If Israel is not excluded from the competition, they want public broadcaster Yle to withdraw Finland’s entry from the competition.

Yle says it is monitoring the position of the European Broadcasting Union (EBU), the organiser of the contest.

Last month, Icelandic musicians made similar demands to broadcaster Rúv.

Lukas Korpelainen, one of the petition’s authors, told newspaper Hufvudstadsbladet it was not acceptable for Israel to “take part in the Eurovision Song Contest to polish its image”.

Signatories include Finnish artists Olavi Uusivirta, Paleface and Axel Ehnström, who represented the country in the 2011 contest.

They accuse Yle of double standards, saying the broadcaster was among the first to demand a ban on Russia from the 2022 contest, “and we expect the same active defending of values from Yle now as well”.

A day after Russia launched its full-scale invasion of Ukraine in 2022, Yle representative Ville Vilén said Moscow’s attack was “contrary to all the values that Yle and other European broadcasters represent”.

The EBU soon after banned Russia from participating.

Mr Vilén said the situation in Israel and Gaza was “not quite the same”.

“As gruesome as it is, it is not a war of inter-state aggression like between Russia and Ukraine,” he told Finnish tabloid Ilta-Sanomat last month.

Yle’s head of communications Jere Nurminen told Hufvudstadsbladet the company was following the situation and talking to the EBU and other public broadcasters.

Yle also plans to meet the petition’s authors.

In December the EBU released a statement saying that Eurovision was “for broadcasters – not for governments” and Israel had taken part for 50 years.

It said member organisations had agreed that Israel’s public broadcaster “complies with all competition rules” and insisted the contest was a “non-political event”.

The BBC has approached Israel’s culture ministry and public broadcaster Kan for comment.

This year’s Eurovision will take place in the Swedish city of Malmö, with the United Kingdom represented by pop star Olly Alexander.

After it emerged that Alexander had endorsed a statement accusing Israel of genocide, an Israeli official told the UK’s Telegraph newspaper the arguments were “absurd” and accused signatories of “anti-Israel bias”.

More than 23,350 people have been killed in Gaza during Israel’s military campaign – mostly women and children – according to the territory’s Hamas-run health ministry.
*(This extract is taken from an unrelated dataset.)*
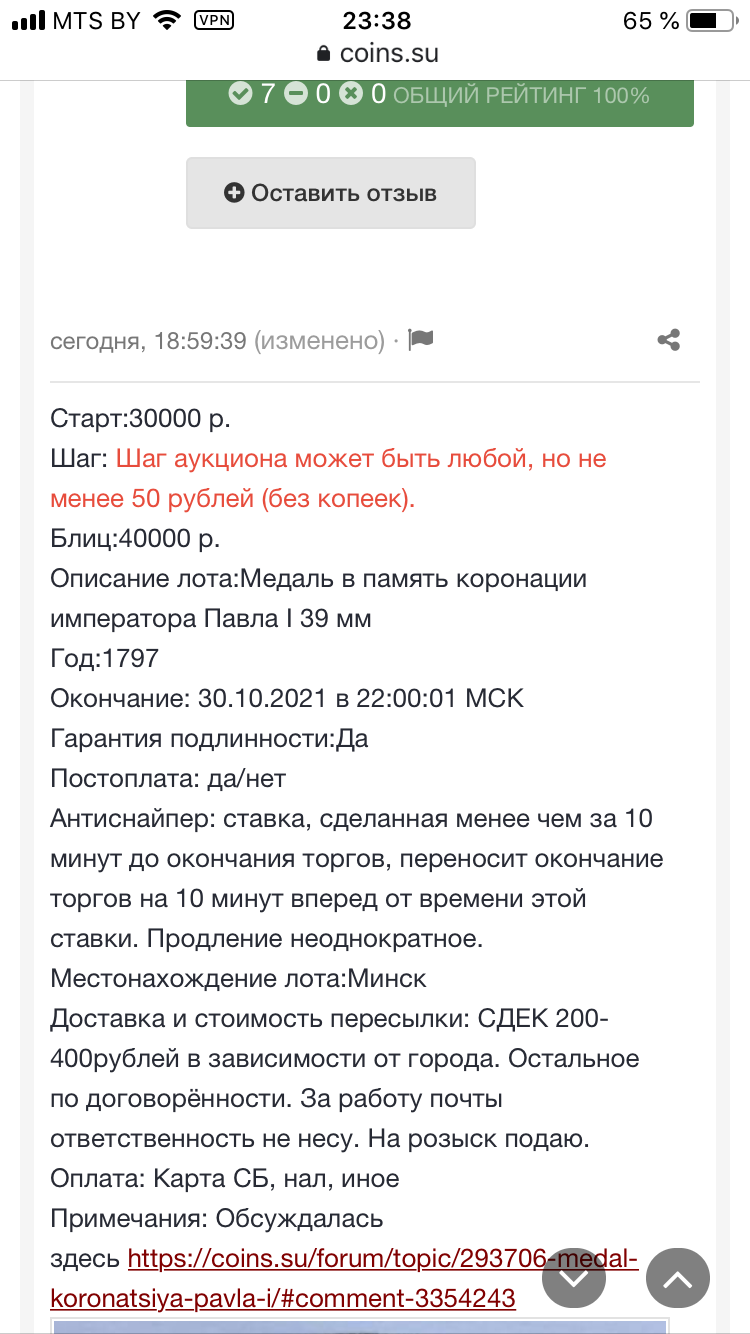Click the green checkmark positive reviews icon

pos(240,95)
The war was triggered after an attack by gunmen belonging to Hamas – which is classed as a terrorist organisation by Israel, the US, UK and other Western governments – on southern Israel. About 1,300 people – most of them civilians – were killed, with about 240 others taken hostage.

Israel launched retaliatory air strikes on Gaza before mounting a ground operation with the stated aim of “destroying Hamas’s military and governing capabilities” as well as freeing the hostages.

A total blockade of Gaza by the Israeli military has cut off supplies of food, medicines and fuel. UN agencies say 26% of Gazans – 576,600 people – have exhausted their food supplies and coping capacities and face “catastrophic hunger and starvation”.

According to Unrwa, the UN agency for Palestinian refugees, 1.9 million Gazan residents – about 85% of the population – have been displaced, and 1.4 million of them are sheltering in its facilities.